●21日は「都響スペシャル」でインバル指揮東京都交響楽団によるマーラーの交響曲第10番クック補筆全曲版(サントリーホール)。前日、同じプログラムの公演がSNSで大好評を博していたのを目にしていたのだが、期待通りのすばらしい公演となった。この曲を実演で聴けること自体が貴重だが、これだけ高機能、高解像度の演奏で聴けるとは。一般参賀2回。
●それにしてもマーラーの第10番は一筋縄ではいかない作品だなとますます実感。この曲、初めて知った時点では第1楽章アダージョのみの作品だったので、未完の作品であり、前作と近い雰囲気を持った交響曲第9番Bのような曲だと思っていた。マーラーの交響曲の創作史のとらえ方にはいろんな考え方があって人それぞれだと思うけど、自分は第7、8、9をワンセットとして見て(「大地の歌」は番外扱いで)、第7番はパロディ的自己言及的なポストモダン交響曲、第8番は究極まで肥大化させた大編成スーパー・ロマンティック交響曲、第9番は古典主義の極致として3点セットと見るのがすっきりしていて好きなんである。ところが第10番がクック補筆による(不足はあるとしても混ぜ物のほとんどない)完成された作品として目の前にあらわれてしまった。

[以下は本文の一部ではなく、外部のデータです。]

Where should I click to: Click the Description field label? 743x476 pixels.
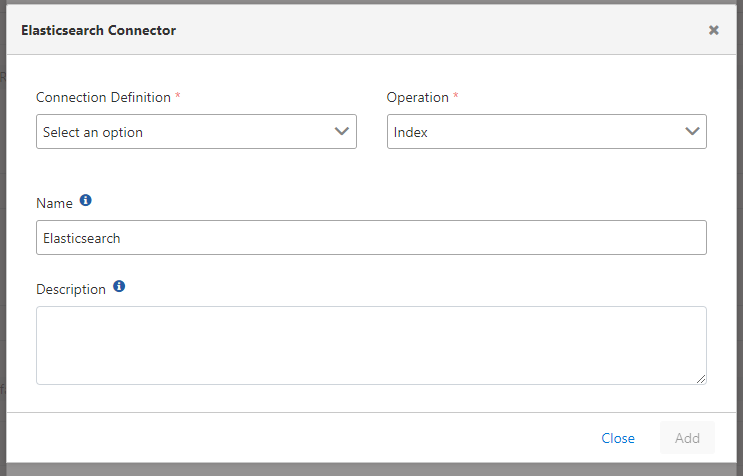70,289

●で、この完成された第10番を聴いても、やはり交響曲第9番Bという印象は強い。終楽章のクライマックスだって第9番の相似形のように感じる。第9番が4楽章制の古典的交響曲の系譜の終着点とするなら、第10番はアーチ形の5楽章制交響曲の系譜の終着点とでもいうか。でもその一方で、第9番と第10番はある角度から見ると似た楽想を共有してるけど、別の角度から見るとまるで違うコンセプトにも思える。第10番のほうは過去作品からの引用的なものが多い。フィナーレの衝撃的な大太鼓は第6番のハンマーをいやでも連想させる。でも衝撃音が2度か3度なら悲劇の表現だけど、第10番のように何度も続くとそれはやがてパロディになり強制的に笑いを誘発させる。聖と俗、真摯さとユーモア、悲劇と喜劇など二項対立的な要素の共存はマーラーの音楽そのものだけど、それにしても第10番はどこまで額面通りに受けとっていいんだか。アルマとの関係を重んじればパーソナルで引き裂かれるような愛の交響曲でもあるけど、一方では個人的愛を超越した彼岸的交響曲でもある。そして、一曲一曲が「世界全体を描く」大きな作品であるだけに、マーラーの生涯を通した交響曲の創作全体が「メガ交響曲」としてまた一つの作品となっているかのような思いもいっそう強まる。